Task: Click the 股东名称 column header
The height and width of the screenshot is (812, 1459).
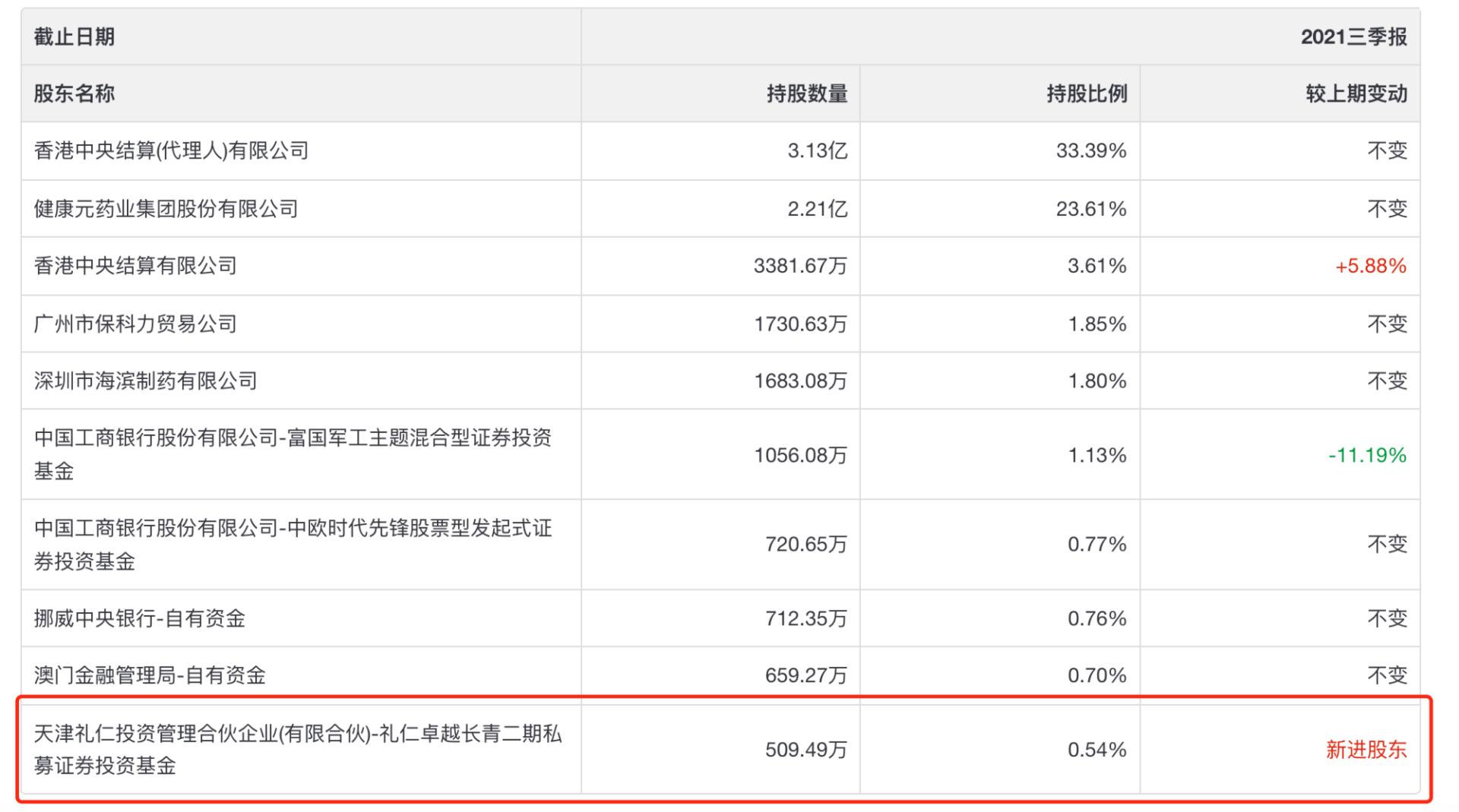Action: click(74, 93)
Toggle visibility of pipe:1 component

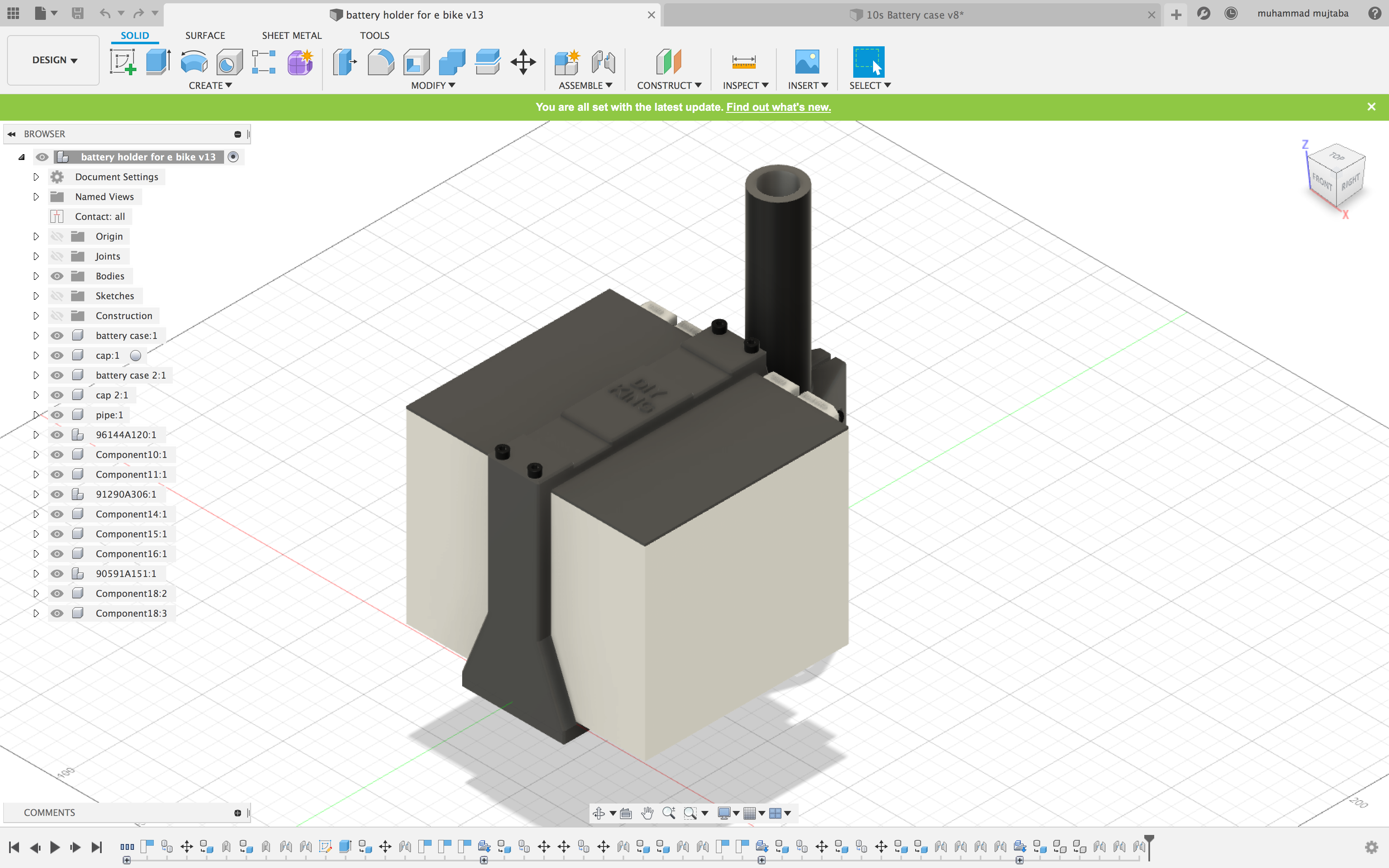click(x=58, y=414)
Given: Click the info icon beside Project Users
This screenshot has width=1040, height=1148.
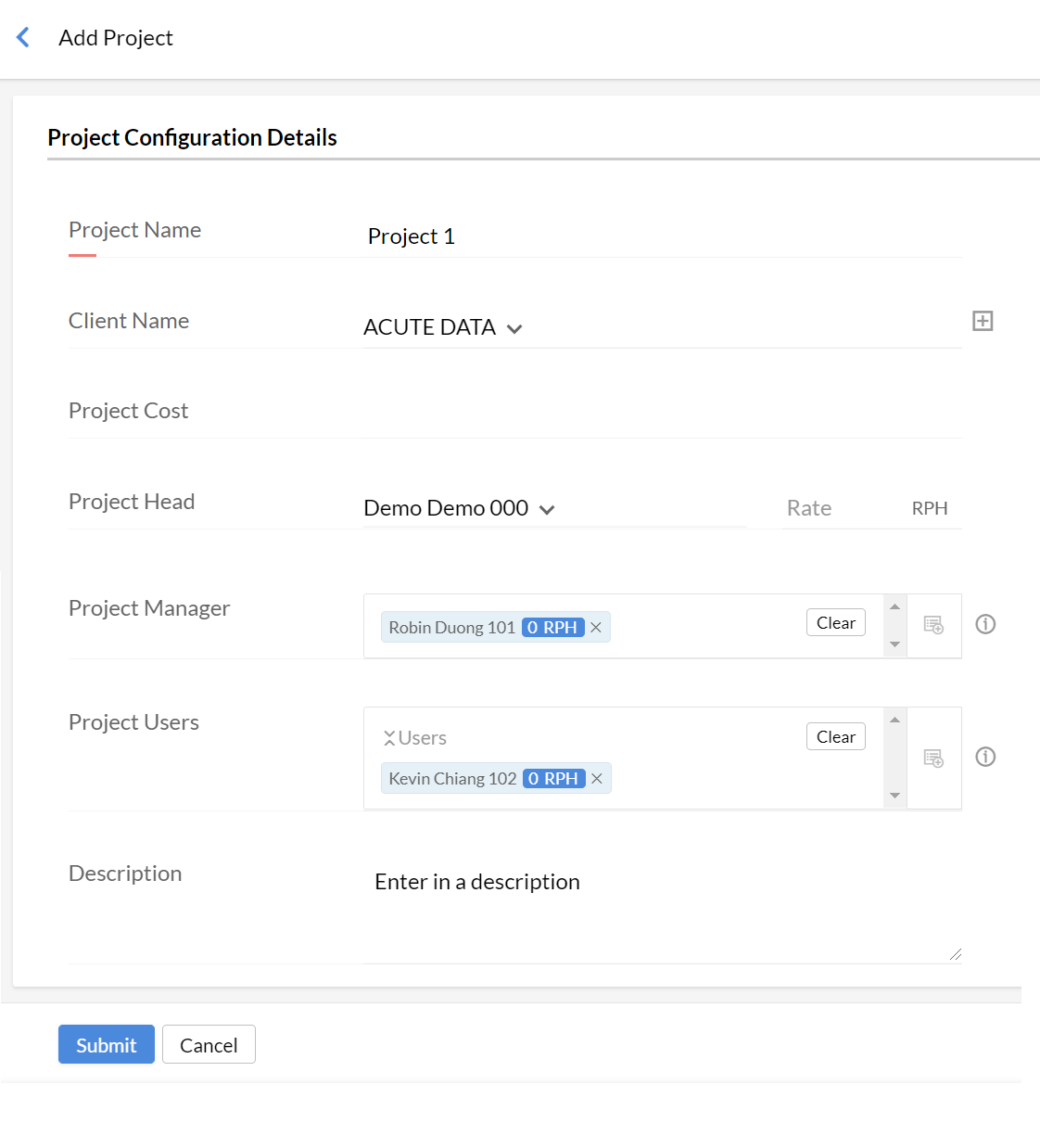Looking at the screenshot, I should pos(985,757).
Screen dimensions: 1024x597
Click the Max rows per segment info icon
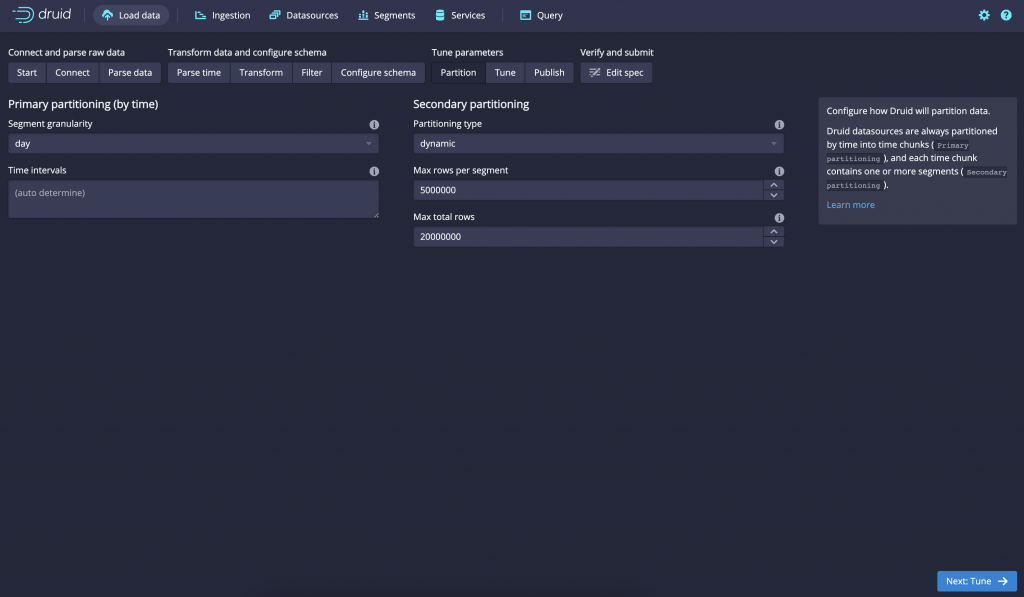779,171
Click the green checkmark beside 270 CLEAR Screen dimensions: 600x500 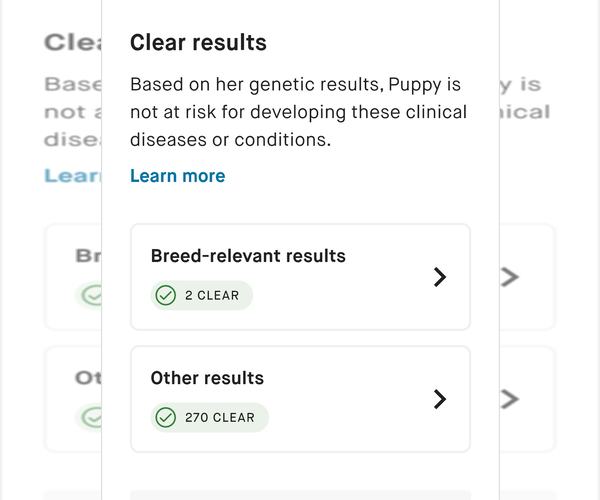(x=166, y=417)
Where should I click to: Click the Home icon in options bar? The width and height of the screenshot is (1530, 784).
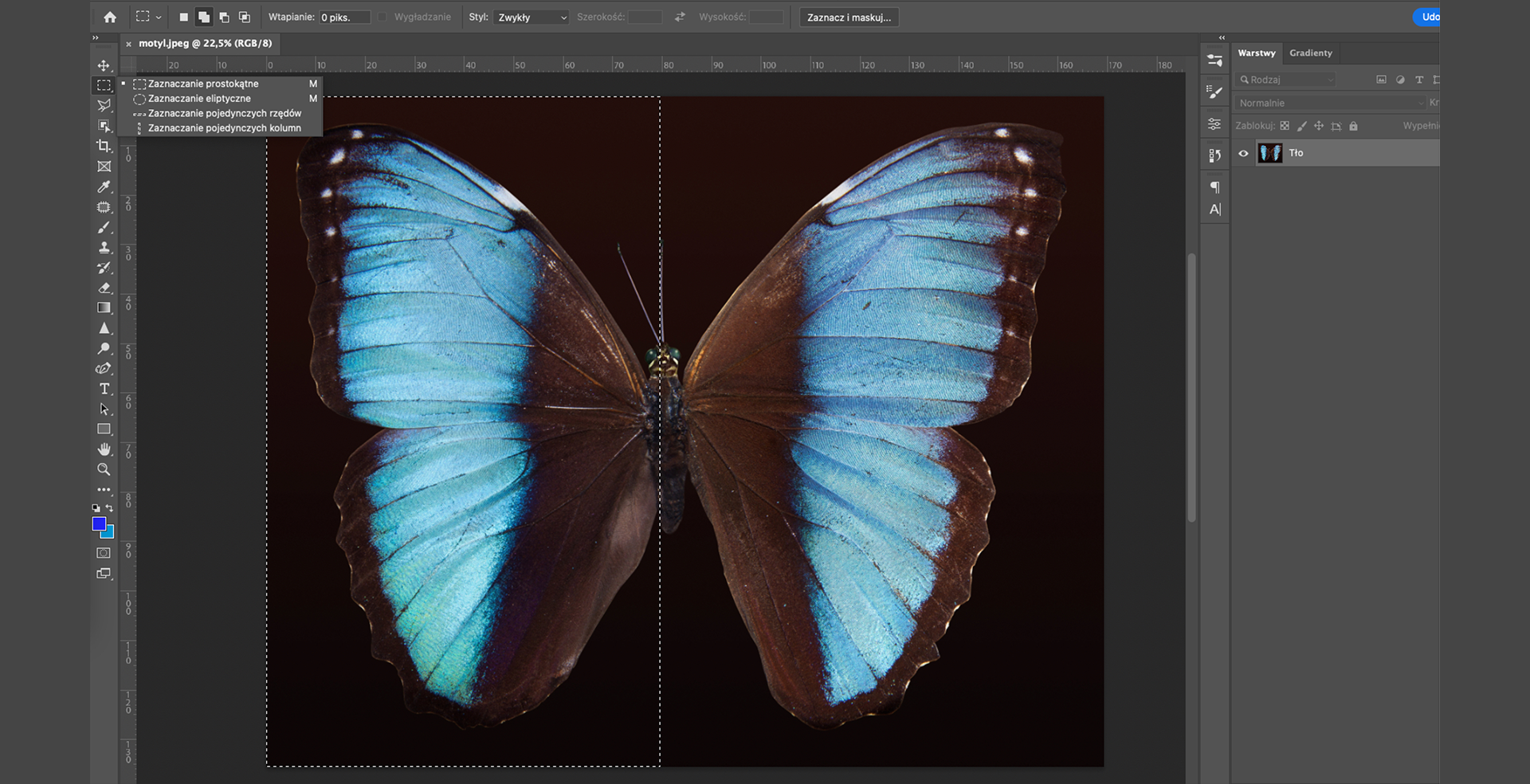pos(110,17)
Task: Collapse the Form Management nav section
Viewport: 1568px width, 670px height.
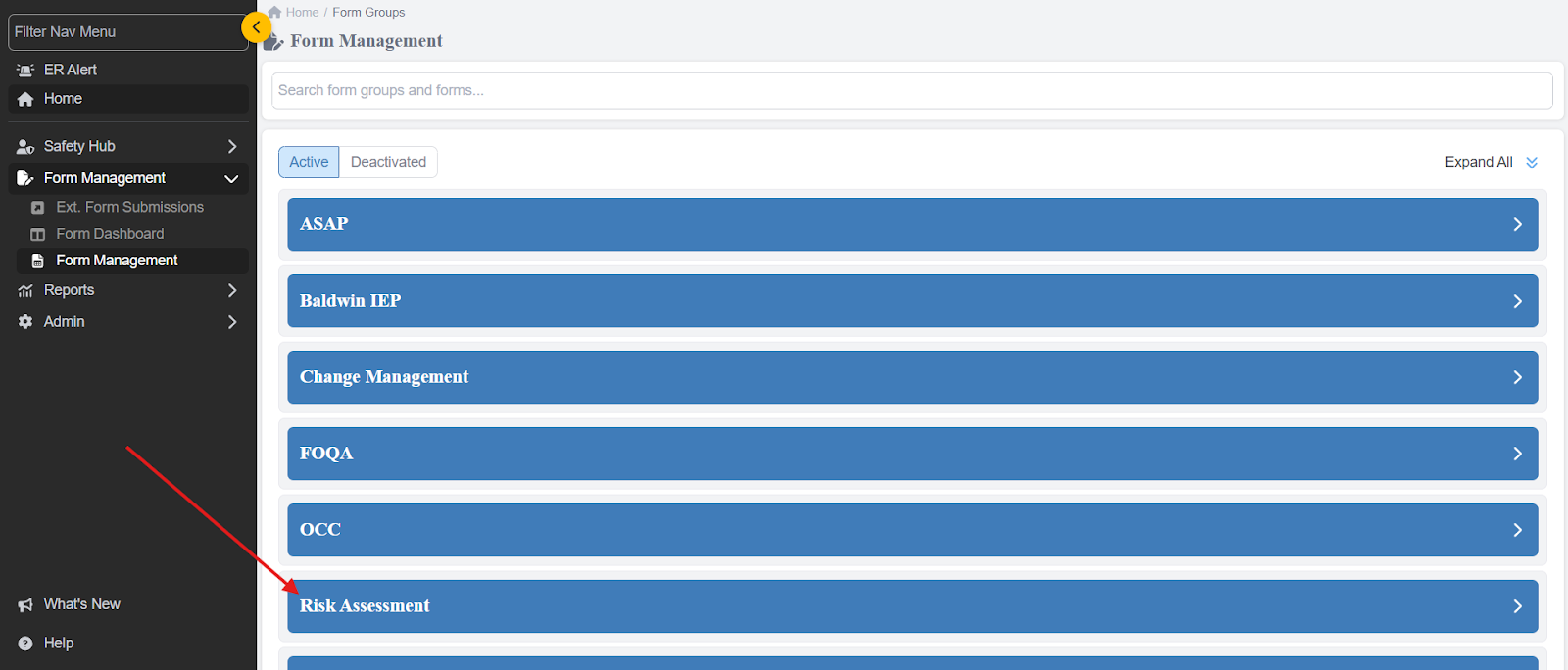Action: [x=232, y=178]
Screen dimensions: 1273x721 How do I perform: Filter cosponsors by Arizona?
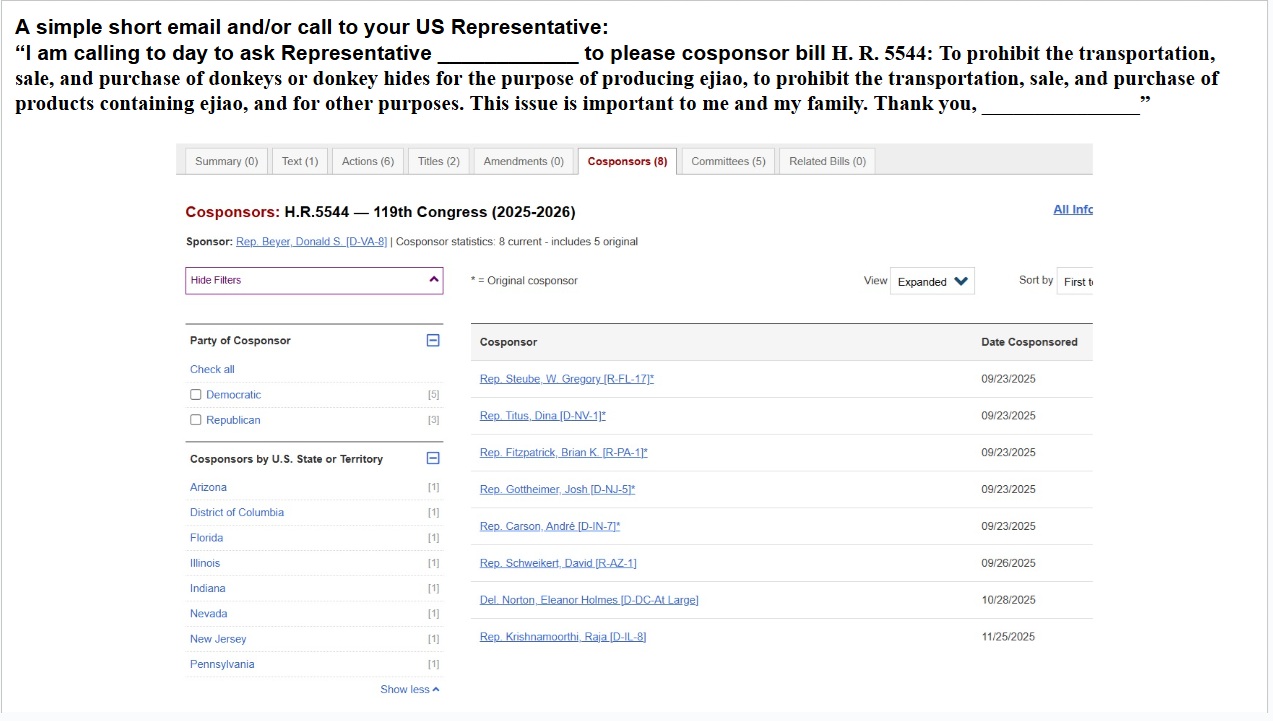pos(208,487)
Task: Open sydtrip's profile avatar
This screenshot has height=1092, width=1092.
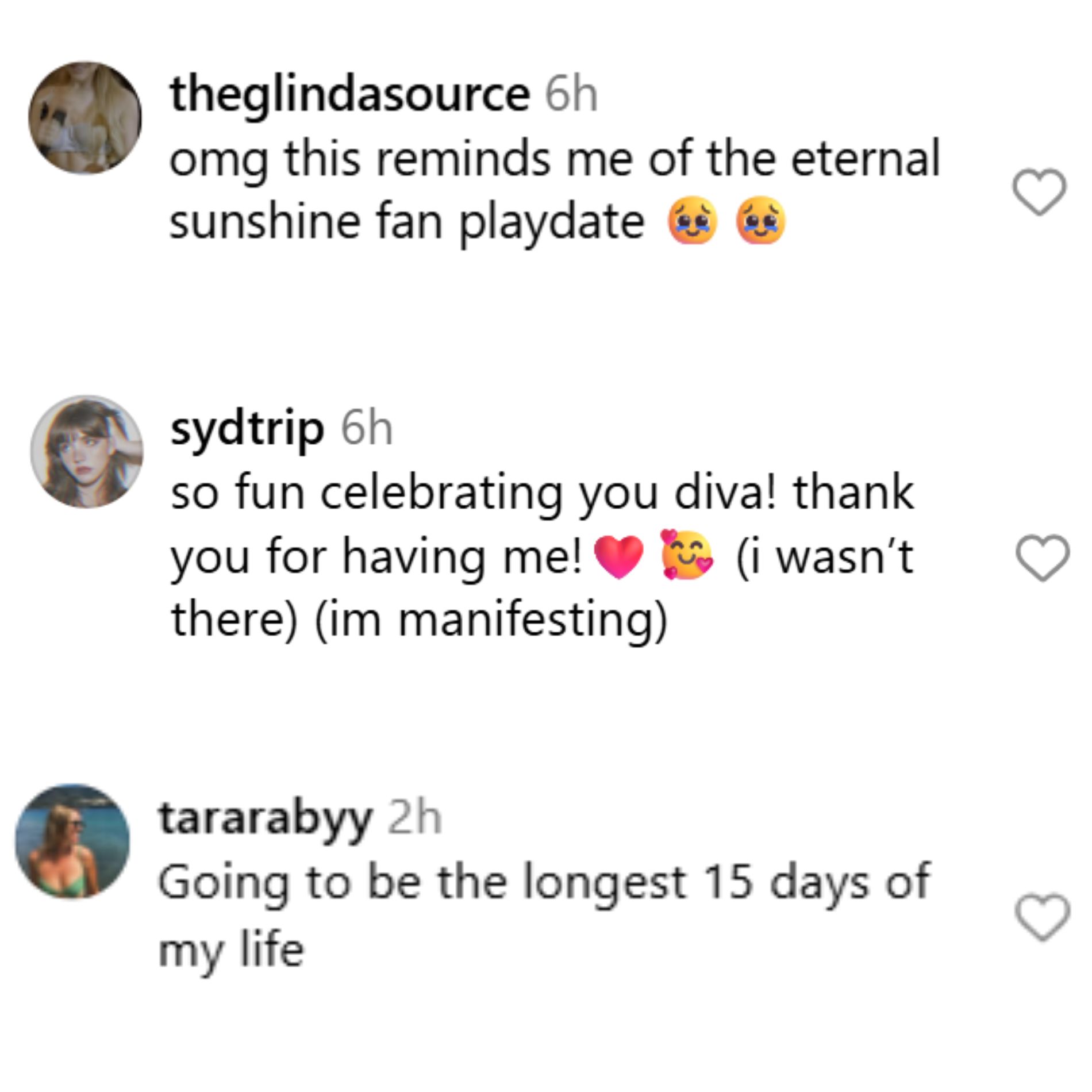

:::

### Problem description
Pictures aside, repeat exactly every line from the top of the listing above through the line bearing "Screen dimensions: 1024x597", inclusive.

### Response to this exercise
Task: Click the 股东名称 column header
The height and width of the screenshot is (812, 1459).
Action: click(74, 93)
Toggle visibility of pipe:1 component

click(x=58, y=414)
Given: Click the info icon beside Project Users
This screenshot has width=1040, height=1148.
Looking at the screenshot, I should pos(985,757).
Screen dimensions: 1024x597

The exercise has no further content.